[[ Source data open ]]

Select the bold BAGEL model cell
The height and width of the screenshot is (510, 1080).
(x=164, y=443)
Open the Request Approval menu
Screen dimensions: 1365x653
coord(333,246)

[[ Source data closed ]]

**How to complete this task:** Word for word, set down all of the material.

**Answer for this exercise:**
Select the bold BAGEL model cell
The height and width of the screenshot is (510, 1080).
(x=164, y=443)
Open the Request Approval menu
Screen dimensions: 1365x653
coord(333,246)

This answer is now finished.